Onondaga County, City of Syracuse recommit to U.S. Refugee Resettlement Program

Local News

SYRACUSE, N.Y. (WSYR-TV) — Onondaga County and the City of Syracuse have recommitted to the U.S. Refugee Resettlement Program and sent a letter to Secretary of State Mike Pompeo.

The letter due Friday, December 20, was a new requirement included in an Executive Order from President Trump signed on September 26.

In the past, municipalities actively participating in the program had their status automatically renewed. The new measure allows them to opt-out.
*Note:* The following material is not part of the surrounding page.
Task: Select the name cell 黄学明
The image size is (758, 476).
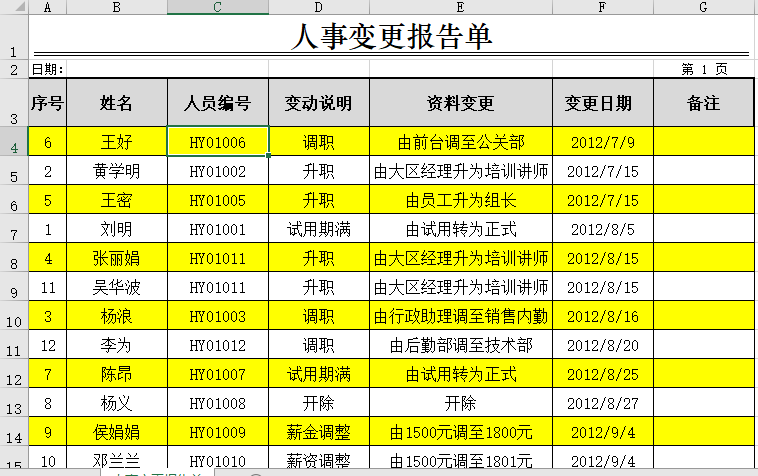Action: (x=116, y=171)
“You know I think the executive order, overall, I think home rule is a good concept whether you’re in state government, the federal government, let the local governments decide what they want, what is best for their community. We certainly believe in Onondaga County that continuing in this refugee program makes a lot of sense for us,” said Onondaga County Executive Ryan McMahon.

While Interfaith Works President, Beth Broadway, said the number of refugees coming to Central New York has been dwindling since 2016 when over 1,000 refugees were resettled (she only expects around 200 this year), the area continues to be welcoming to new Americans.

“We’ve seen an outpouring of support for what they do for our community, and it’s not just that they benefit, we benefit from there being here as well,” said Broadway.

Interfaith Works is one of two agencies that helps resettle refugees, the other is Catholic Charities. Broadway said she wasn’t surprised when both Onondaga County and the City of Syracuse recommitted. She worries the precedent the executive order sets.

Broadway added that Ithaca Mayor Svante Myrick was the first to send his letter of intent to the State Department.

“In the last year, 31 people have achieved their citizenship through the city’s resettlement agency…in 20-19 two of the city’s five valedictorians were refugees.” – Mayor Ben Walsh

In Letter to Secretary of State Mike Pompeo

“We’ve had so much success over the years with refugees coming to our community that it’s a no-brainer for us to continue to be in the program,” said McMahon.

McMahon added while refugees are typically on assistance when they come to Onondaga County, they are off it sooner than many local residents.

“Refugees, by the time they have been here less than nine years have paid back everything and are now part of our economic boon of our community,” echoed Broadway — fully employed and contributing to the vibrancy of Central New York.